### WHAT IS REQUIRED
Reproduce each entry exactly.

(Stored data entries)
########################################
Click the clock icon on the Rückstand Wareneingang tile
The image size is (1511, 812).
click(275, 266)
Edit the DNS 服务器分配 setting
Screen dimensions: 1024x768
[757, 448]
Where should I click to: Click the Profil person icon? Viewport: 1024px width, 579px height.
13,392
########################################
### EXERCISE RESULT
Click the clock icon on the Rückstand Wareneingang tile
The image size is (1511, 812).
click(275, 266)
Edit the DNS 服务器分配 setting
Screen dimensions: 1024x768
[757, 448]
Where should I click to: Click the Profil person icon? Viewport: 1024px width, 579px height.
13,392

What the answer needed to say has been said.